Udinese, penultimo atto

Udinese, penultimo atto

Campionato 2014/2015, penultimo atto per l’Udinese al ‹ Friuli ›. Domenica 24 alle 15, arriva il Sassuolo di Eusebio Di Francesco e dell’ex Antonio Floro Flores. Una storia d’amore interrotta quella tra l’attaccante napoletano e il club bianconero a causa di incomprensioni nate tra il giocatore e l’ex tecnico Francesco Guidolin. Il ritorno in Friuli è però sempre un tuffo in emozioni: a Udine, del resto, ha deciso di mettere casa, di viverci a fine carriera.
Per quanto concerne l’aspetto tecnico per i bianconeri è l’occasione per salutare il proprio pubblico nel migliore dei modi: dopo l’ultimo ko interno contro la Sampdoria, c’è voglia di riscatto per rendere anche onore all’arrivo del nuovo stadio.
L’impianto sta per essere completo: a dicembre è prevista l’inaugurazione, ma già dall’avvio del prossimo torneo saranno agibili la Curva Nord e il settore Distinti. Per l’avvio del nuovo torneo saranno disponibili 18 mila posti, a luglio al via anche la campagna abbonamenti.

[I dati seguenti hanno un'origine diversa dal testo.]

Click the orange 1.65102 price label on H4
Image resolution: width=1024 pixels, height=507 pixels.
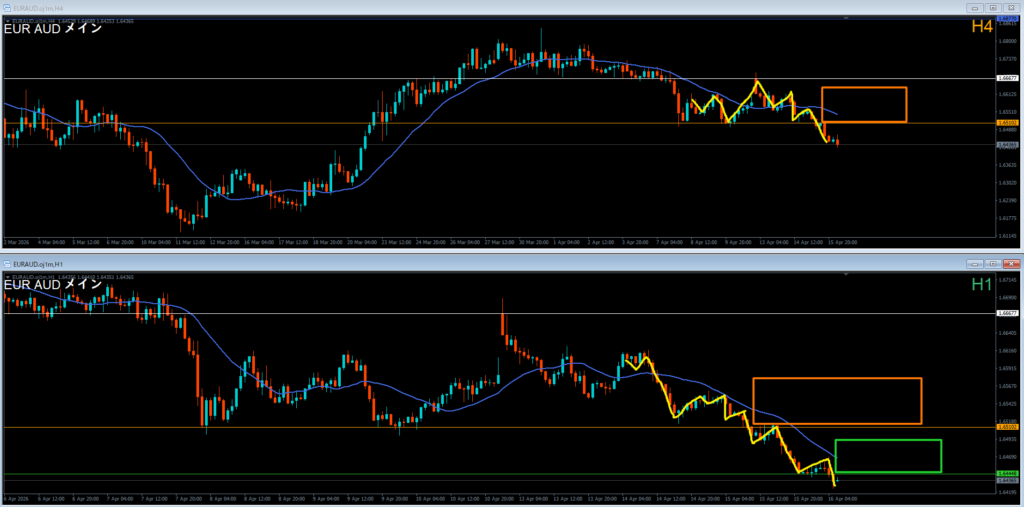1007,123
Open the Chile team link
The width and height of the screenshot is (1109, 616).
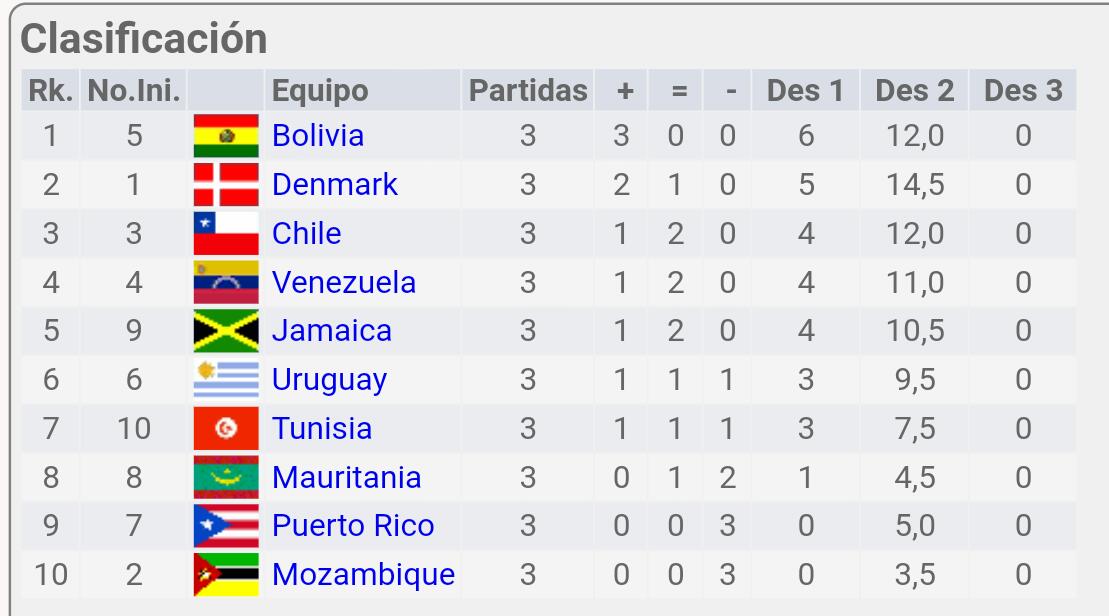pos(307,233)
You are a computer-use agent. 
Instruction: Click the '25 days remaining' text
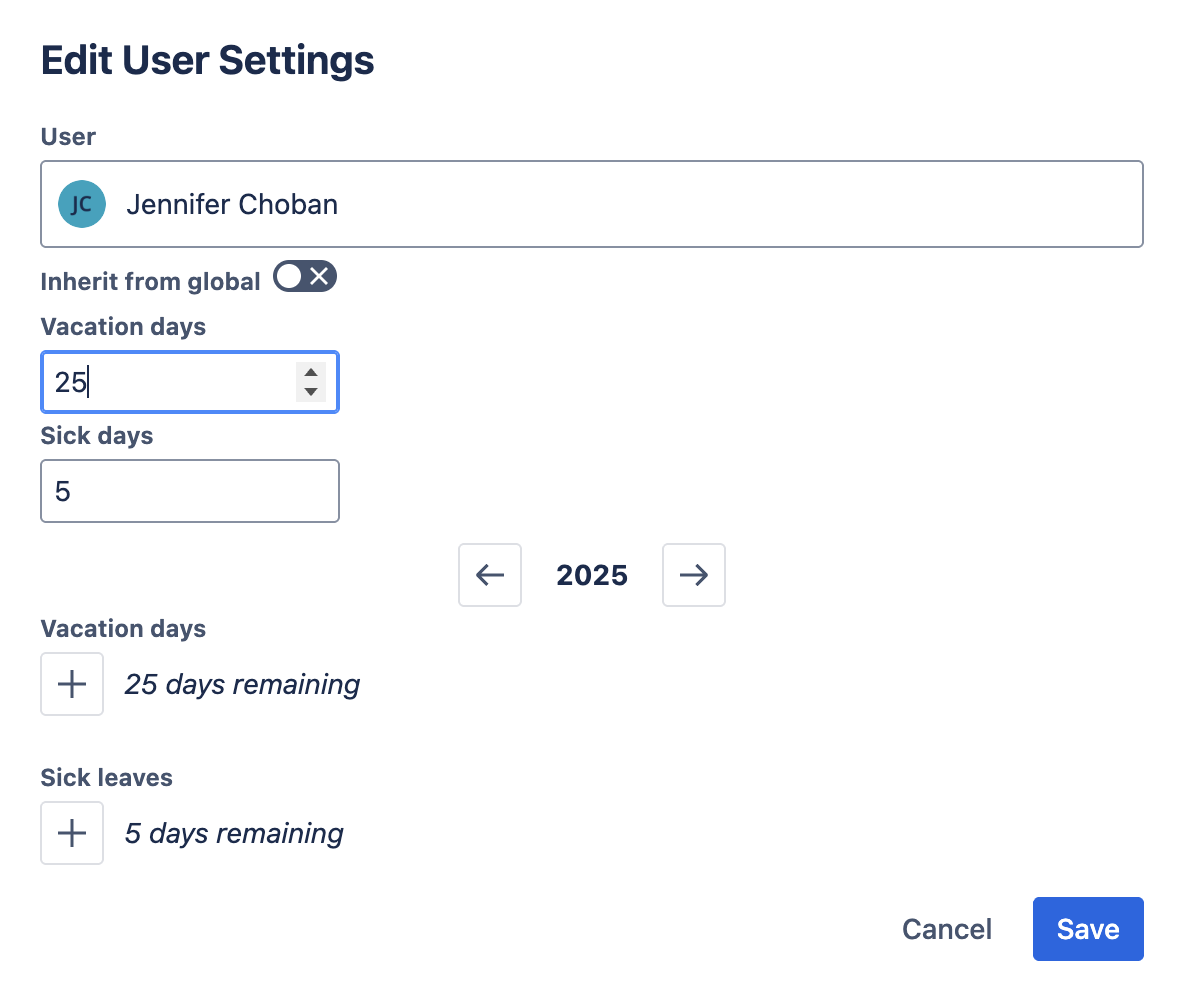[x=242, y=684]
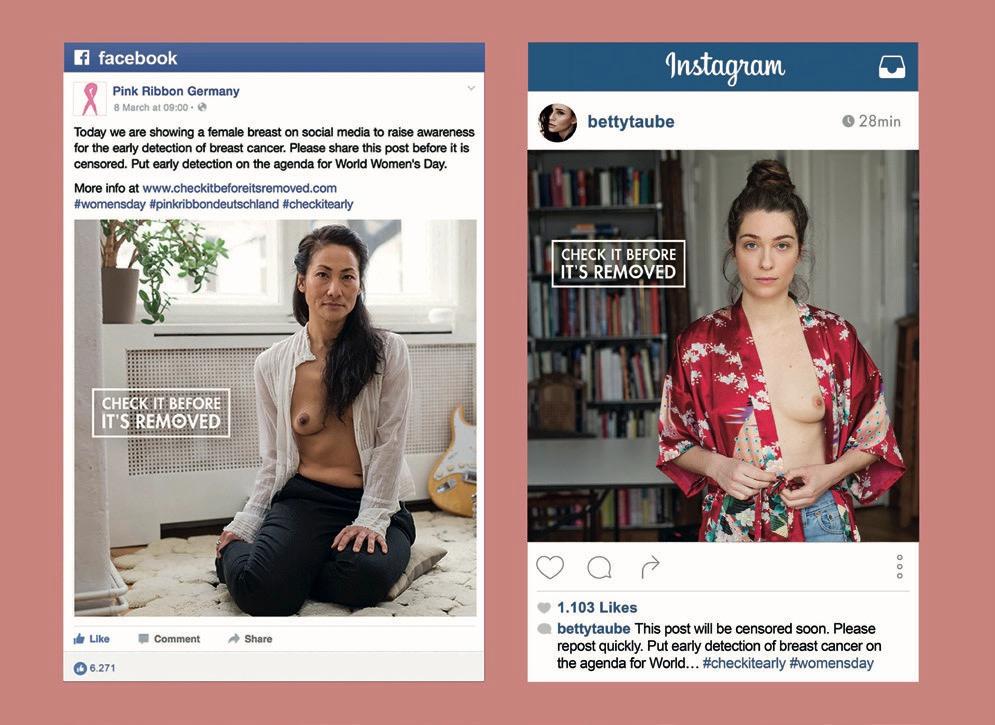The image size is (995, 725).
Task: Click the globe public audience icon
Action: point(202,107)
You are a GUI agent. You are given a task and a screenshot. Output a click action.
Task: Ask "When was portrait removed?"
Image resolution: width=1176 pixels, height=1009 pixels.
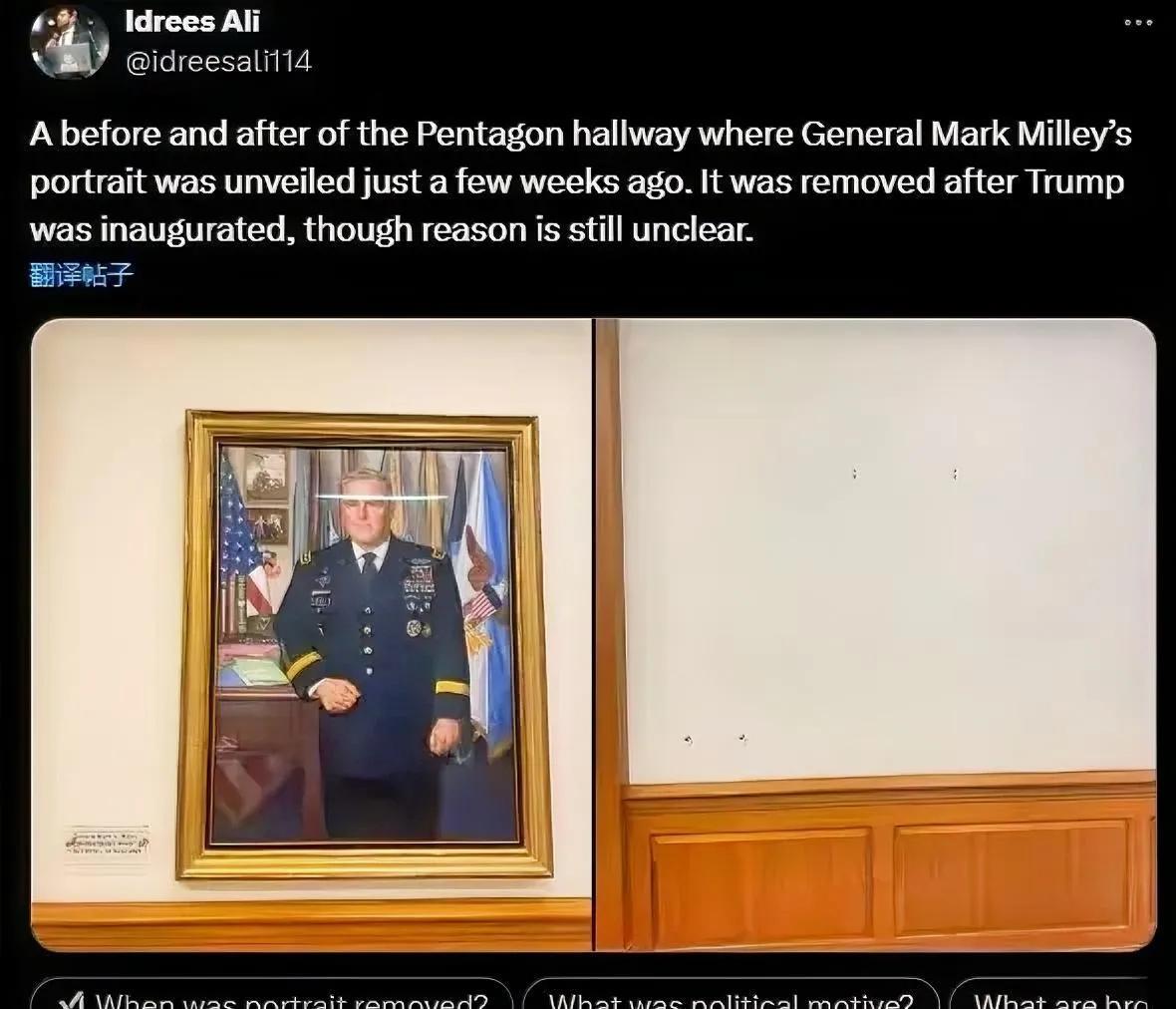click(271, 995)
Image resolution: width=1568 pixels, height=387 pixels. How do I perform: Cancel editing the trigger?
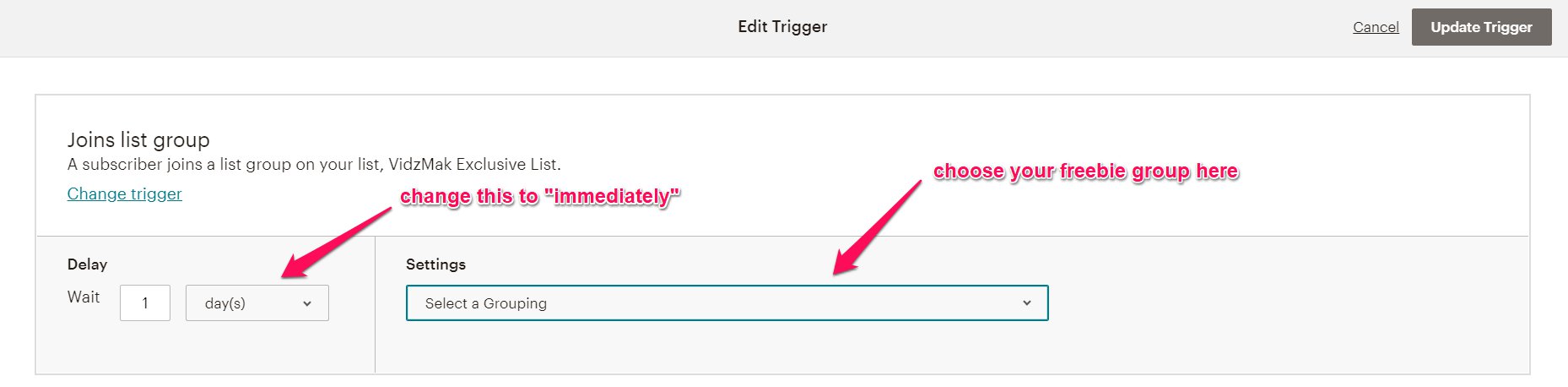click(x=1376, y=27)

Lo stadio è il tassello più importante del ‹ progetto Pozzo ›, che dal 1995, dal ritorno in Serie A, è cresciuto esponenzialmente. I risultati sportivi hanno aiutato a materializzare l’assetto economico, vitale per crescere e materializzare operazioni importanti: i Pozzo si sono rivelati imprenditori calcistici senza paragoni, gli unici  vantare oggi tre squadre nei primi tre campionati europei. L’Udinese è il fulcro del ‹ business › e lo stadio è il sigillo finale.
Le mura da sole, però, non bastano a creare quell’entusiasmo reclamato a gran voce dal Paròn. Ci vorrà un mercato all’altezza per materializzare sogni e aspettative: per questo si vuole trattenere Allan, per questo si vuole regalare un attaccante di primo piano a Stramaccioni (Niang?, Quagliarella?, Paloschi?).
Col Sassuolo potrebbe essere anche l’ultima in casa di Antonio Di Natale: il capitano, mister 207 gol in Serie A, non ha sciolto le riserve: le ultime notizie arrivano da suoi amici fidati che scommettono su una permanenza in Friuli. Del resto qualcuno si immagina Totò avversario?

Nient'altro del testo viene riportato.